A parnassian patisserie this is,
It sings of Paris with treacly twang.
Capricious rosettes flirt thy eye,
And blow kisses of fiery cayenne!
Jealous is the museful muffin,
Taunted by Monsieur Macaron and Lady Madeleine!
Behind the pillar in this candy-coated hearth,
Hangs a faithful frame of familial art.
A mother and son blow candles in black and white,
‘Twas sweet life, eyes shone bright.
“5 am, on my brother’s third birthday,” she says, describing the ‘78 memento that moors her—and her scrumptious sweet shop, Cadeaux Bakery—to a poignant past, “My mother had made a cake to celebrate before rushing off to work.” Perhaps her fondest keepsake, Eleanor—a peerless pastry chef who’s made (and crushed) bones in the artful echelons of fine dining—hadn’t yet been born. Be that as it may, it’s a picture worth a thousand words—presage to a life of restaurant toil, and preordainment as future lifer. A ‘like mother, like daughter’ tale that’s come full circle, as it stands, Ellie’s the one conjuring up mirthful memories, whilst sweet-toothed souls blow out their candles.
Born into the business—her parents’ Chinese-Canadian restaurant in Vernon, alive and well—Eleanor’s saccharine dreams crystallized upon her discovery of a cake book in university. The book-turned-bellwether inflamed her dalliances with the spellbinding techniques of fine pastry, effectuating her dropout from university and subsequent enrollment in culinary school. Since graduating aged 19, not a day’s gone by where she’s rested her loins. (Though she’ll claim to be a benign workaholic, winsome and wondrous, much like her warm-hearted mother.) “I need to work, but that’s just me,” says the proud mother of two, “If you’re not willing to sacrifice, to die a little bit inside, then this industry is not for you.”

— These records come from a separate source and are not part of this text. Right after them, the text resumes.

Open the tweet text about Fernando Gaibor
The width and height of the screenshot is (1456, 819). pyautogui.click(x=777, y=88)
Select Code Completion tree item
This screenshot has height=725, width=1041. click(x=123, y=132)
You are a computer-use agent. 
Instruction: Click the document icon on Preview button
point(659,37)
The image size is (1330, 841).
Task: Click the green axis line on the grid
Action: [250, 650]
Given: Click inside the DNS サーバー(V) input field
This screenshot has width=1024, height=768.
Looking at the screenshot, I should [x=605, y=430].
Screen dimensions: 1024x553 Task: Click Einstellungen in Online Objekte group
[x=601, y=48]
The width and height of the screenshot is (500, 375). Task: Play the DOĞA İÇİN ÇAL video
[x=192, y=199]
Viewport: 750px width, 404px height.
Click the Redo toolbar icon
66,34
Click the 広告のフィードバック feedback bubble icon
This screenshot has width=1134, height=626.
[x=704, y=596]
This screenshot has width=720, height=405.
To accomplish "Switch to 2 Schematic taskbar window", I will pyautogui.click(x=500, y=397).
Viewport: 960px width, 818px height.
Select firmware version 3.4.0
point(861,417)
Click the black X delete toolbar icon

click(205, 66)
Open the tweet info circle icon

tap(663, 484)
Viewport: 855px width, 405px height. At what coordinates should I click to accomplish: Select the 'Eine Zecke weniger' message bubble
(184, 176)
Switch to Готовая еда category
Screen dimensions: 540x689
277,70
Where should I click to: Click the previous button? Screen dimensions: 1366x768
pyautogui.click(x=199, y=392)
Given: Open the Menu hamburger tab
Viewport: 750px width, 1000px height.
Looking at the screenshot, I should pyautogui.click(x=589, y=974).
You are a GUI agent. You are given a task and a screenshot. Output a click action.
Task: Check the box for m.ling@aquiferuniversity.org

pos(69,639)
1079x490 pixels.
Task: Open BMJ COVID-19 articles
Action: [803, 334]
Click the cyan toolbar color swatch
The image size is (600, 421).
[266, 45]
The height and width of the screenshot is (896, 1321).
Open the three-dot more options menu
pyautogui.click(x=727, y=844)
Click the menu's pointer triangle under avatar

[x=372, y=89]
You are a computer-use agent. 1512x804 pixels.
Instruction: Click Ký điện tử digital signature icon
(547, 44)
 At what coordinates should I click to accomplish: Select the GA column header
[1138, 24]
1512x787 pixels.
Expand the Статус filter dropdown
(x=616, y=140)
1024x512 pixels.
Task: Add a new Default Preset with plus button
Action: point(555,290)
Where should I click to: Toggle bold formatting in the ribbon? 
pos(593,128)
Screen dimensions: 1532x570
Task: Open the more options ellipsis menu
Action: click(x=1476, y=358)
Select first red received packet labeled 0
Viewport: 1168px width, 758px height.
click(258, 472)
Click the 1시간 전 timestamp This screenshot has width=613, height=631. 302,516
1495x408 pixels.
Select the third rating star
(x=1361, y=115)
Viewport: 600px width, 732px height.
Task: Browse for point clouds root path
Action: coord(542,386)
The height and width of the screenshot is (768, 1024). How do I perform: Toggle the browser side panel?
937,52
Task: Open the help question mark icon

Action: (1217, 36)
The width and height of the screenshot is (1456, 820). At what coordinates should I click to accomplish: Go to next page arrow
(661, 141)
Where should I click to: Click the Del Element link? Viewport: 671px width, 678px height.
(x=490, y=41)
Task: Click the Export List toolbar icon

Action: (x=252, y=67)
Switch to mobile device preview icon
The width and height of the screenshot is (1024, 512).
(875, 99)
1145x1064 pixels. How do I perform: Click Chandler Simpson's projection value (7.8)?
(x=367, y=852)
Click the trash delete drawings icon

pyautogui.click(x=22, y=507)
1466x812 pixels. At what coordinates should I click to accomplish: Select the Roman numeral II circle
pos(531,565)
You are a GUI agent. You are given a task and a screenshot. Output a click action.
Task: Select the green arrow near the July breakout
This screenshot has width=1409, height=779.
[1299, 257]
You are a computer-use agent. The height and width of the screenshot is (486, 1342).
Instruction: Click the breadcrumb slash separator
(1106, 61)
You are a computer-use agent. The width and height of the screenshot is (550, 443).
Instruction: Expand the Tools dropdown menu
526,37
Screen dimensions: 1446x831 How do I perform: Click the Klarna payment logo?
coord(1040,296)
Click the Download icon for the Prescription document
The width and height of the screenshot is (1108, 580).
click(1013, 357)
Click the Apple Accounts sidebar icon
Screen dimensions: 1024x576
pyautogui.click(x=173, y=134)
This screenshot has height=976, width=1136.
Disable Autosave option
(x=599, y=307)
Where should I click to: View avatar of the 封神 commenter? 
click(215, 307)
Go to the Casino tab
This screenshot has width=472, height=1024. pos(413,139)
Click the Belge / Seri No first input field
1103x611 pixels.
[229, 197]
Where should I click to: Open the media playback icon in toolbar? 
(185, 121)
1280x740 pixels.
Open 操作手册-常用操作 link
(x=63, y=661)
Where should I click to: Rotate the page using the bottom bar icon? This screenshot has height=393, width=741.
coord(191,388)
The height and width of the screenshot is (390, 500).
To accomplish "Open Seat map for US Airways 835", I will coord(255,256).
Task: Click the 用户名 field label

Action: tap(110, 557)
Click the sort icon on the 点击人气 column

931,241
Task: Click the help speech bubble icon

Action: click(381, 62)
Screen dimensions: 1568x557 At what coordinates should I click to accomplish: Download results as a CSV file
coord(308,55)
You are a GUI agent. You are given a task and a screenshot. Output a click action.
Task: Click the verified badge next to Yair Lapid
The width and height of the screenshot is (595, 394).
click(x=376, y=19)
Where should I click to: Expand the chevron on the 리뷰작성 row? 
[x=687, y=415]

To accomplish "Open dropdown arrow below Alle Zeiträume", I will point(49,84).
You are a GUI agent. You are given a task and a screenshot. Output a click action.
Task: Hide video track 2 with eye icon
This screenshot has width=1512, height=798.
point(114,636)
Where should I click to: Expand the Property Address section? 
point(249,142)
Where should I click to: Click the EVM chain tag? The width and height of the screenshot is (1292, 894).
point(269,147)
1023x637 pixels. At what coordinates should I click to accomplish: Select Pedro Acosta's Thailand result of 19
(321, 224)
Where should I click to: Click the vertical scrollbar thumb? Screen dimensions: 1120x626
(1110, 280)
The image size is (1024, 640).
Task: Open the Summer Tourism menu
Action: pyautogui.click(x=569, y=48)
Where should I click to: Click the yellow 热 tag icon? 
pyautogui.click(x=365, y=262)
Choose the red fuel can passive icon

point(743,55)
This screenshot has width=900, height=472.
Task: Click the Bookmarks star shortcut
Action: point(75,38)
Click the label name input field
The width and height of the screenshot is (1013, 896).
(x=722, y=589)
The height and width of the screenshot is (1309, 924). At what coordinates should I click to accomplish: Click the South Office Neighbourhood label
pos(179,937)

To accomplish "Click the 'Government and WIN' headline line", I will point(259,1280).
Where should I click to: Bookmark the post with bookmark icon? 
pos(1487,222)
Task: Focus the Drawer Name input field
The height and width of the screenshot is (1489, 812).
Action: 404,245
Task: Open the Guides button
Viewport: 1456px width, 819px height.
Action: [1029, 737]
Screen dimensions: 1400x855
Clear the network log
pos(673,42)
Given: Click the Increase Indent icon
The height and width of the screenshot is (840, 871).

“I had something to prove,” she says, appointed head pastry chef just shy of 21. Eleanor started at the top—Whistler’s La Rua, followed by now-defunct Lumiere, Feenie’s, and Blue Water Cafe—and managed wonders before the alarm bells started ringing. “I was killing myself, working 15 to 17 hour splits,” she recalls, “That’s why 2 years is the burn-out rate for most chefs. It was just crazy, and I just wanted to take it easy.” Given the context and hindsight, it’s short of a miracle that Eleanor went on to helm Chambar’s pastry kitchen for the next 6 years. And though she’d been hired sans entrevue in light of her resplendent raisonné, 300 covers a night was hardly ‘taking it easy'.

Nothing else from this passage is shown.